While the increase in municipal powers that he had agreed with the former opposition leader, Rui Rio, was underway, Prime Minister Costa announced in December his bet for the 2024 referendum. It was the starting gun, later reinforced by the majority absolute socialist in the January elections. But these caused the change of leadership in the defeated PSD. The new boss, Montenegro, was released this month taking a turn, which he justified by the war in Ukraine and the economic crisis.

Montenegro considers that voting on regionalization in this context would be “irresponsible, hasty and a mistake”. He defends postponing the consultation until at least 2027. His absolute majority, in addition to the support of some small party, could be enough for Costa to force it, but there are already constitutionalists who point out that two thirds of Parliament are needed to approve the framework law of the regions.

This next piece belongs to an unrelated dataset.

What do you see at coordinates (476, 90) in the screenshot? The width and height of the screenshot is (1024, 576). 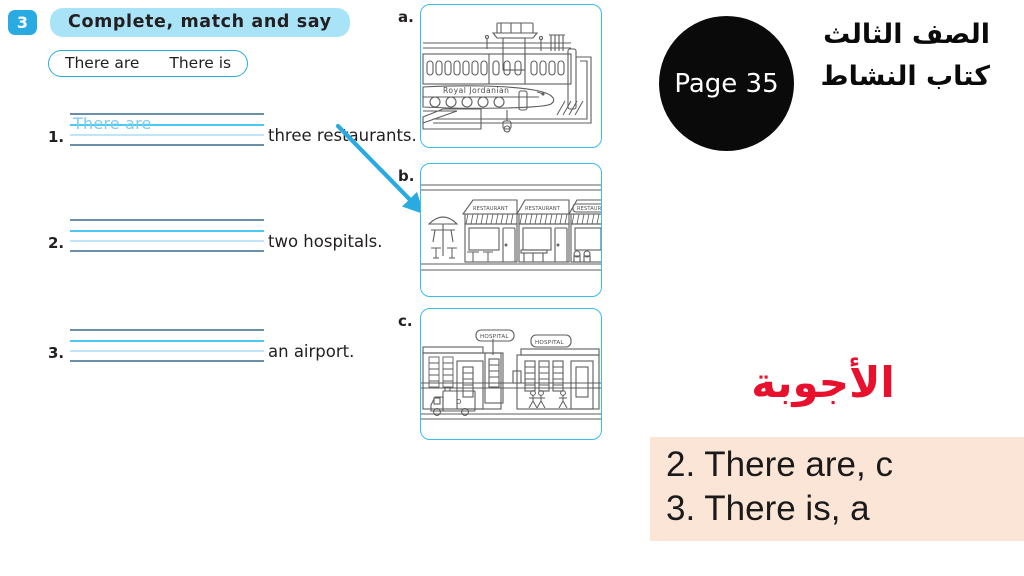 I see `plane-livery-text: Royal Jordanian` at bounding box center [476, 90].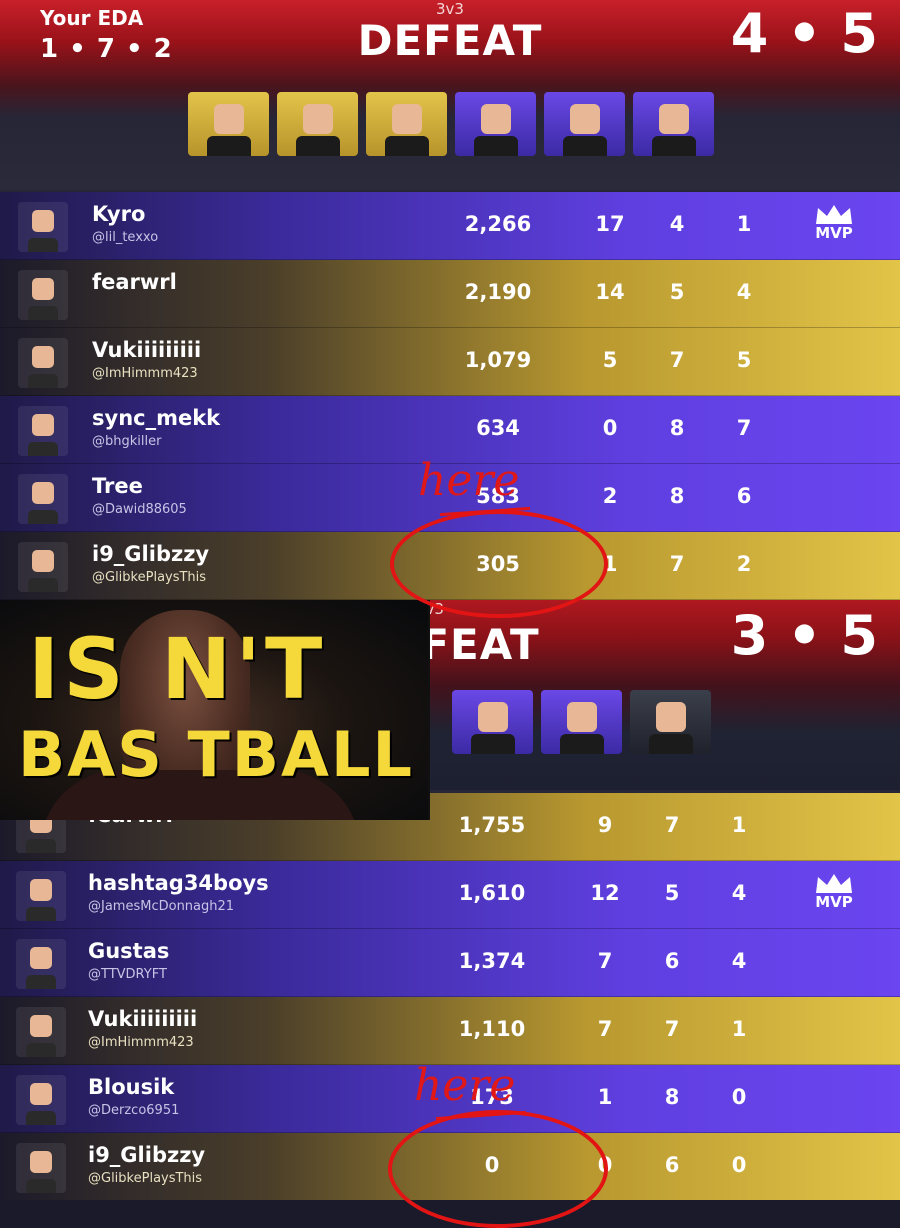  Describe the element at coordinates (498, 224) in the screenshot. I see `player-points: 2,266` at that location.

Thus, the prime minister reacted by accusing the PSD of being afraid to "listen to the people" and sticking to its calendar, albeit without great forcefulness.

"Regionalization, which some politicians insist on carrying out despite the harsh defeat of the 1998 referendum, would bring a new bureaucracy and more public spending," former president Aníbal Cavaco Silva wrote in April in Público, expressing the main argument of the who oppose He endorsed the phrase of the sociologist António Barreto to conclude that "regionalization is in Portugal in current times the greatest political lie that can be imagined". Barreto believes that the lack of a consolidated and consensual map of the regions shows that they do not exist.

On the other hand, the president of the association of municipalities, Luísa Salgueiro, socialist mayor of northern Matosinhos, maintains that the country "cannot continue to be subjected to a castrating centralism, an obstacle to development and that has accentuated regional asymmetries." From this side it is ensured that public spending would not grow by eliminating duplicities and the defeat in 1998 is justified by disagreements with the map, which was left with eight regions. Today they believe that the five are established: North, Center, Lisbon, Alentejo and Algarve. Although Costa does not throw in the towel, the referendum for 2024 was very complicated even for him, who defines himself as a "chronic optimist" and has the specialty of achieving the impossible.